◆ DATASET CONTENT
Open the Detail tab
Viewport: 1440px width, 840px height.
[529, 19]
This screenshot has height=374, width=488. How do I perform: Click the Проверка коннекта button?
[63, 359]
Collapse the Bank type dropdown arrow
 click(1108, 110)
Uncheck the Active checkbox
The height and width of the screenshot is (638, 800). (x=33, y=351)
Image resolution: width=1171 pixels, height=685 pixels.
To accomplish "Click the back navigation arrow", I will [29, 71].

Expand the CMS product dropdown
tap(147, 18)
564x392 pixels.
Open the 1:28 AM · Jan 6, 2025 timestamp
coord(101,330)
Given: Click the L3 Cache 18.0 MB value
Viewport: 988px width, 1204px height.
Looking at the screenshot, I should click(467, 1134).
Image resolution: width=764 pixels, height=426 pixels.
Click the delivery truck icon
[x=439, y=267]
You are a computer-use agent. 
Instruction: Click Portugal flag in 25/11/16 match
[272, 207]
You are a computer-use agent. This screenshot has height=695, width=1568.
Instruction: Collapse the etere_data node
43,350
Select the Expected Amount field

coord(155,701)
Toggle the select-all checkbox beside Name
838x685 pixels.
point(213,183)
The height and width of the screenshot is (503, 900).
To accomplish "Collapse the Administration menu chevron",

◆ EXERCISE GOAL
Your task is to reproduce the entire listing exactly as it appears.

◆ ANSWER TO THIS EXERCISE
Open the Detail tab
Viewport: 1440px width, 840px height.
[529, 19]
This screenshot has height=374, width=488. How do I perform: Click the Проверка коннекта button?
[63, 359]
Collapse the Bank type dropdown arrow
 click(1108, 110)
Uncheck the Active checkbox
The height and width of the screenshot is (638, 800). (x=33, y=351)
Image resolution: width=1171 pixels, height=685 pixels.
To accomplish "Click the back navigation arrow", I will [29, 71].

Expand the CMS product dropdown
tap(147, 18)
564x392 pixels.
Open the 1:28 AM · Jan 6, 2025 timestamp
coord(101,330)
Given: Click the L3 Cache 18.0 MB value
Viewport: 988px width, 1204px height.
Looking at the screenshot, I should click(467, 1134).
Image resolution: width=764 pixels, height=426 pixels.
Click the delivery truck icon
[x=439, y=267]
You are a computer-use agent. 
Instruction: Click Portugal flag in 25/11/16 match
[272, 207]
You are a computer-use agent. This screenshot has height=695, width=1568.
Instruction: Collapse the etere_data node
43,350
Select the Expected Amount field

coord(155,701)
Toggle the select-all checkbox beside Name
838x685 pixels.
point(213,183)
The height and width of the screenshot is (503, 900).
To accomplish "Collapse the Administration menu chevron",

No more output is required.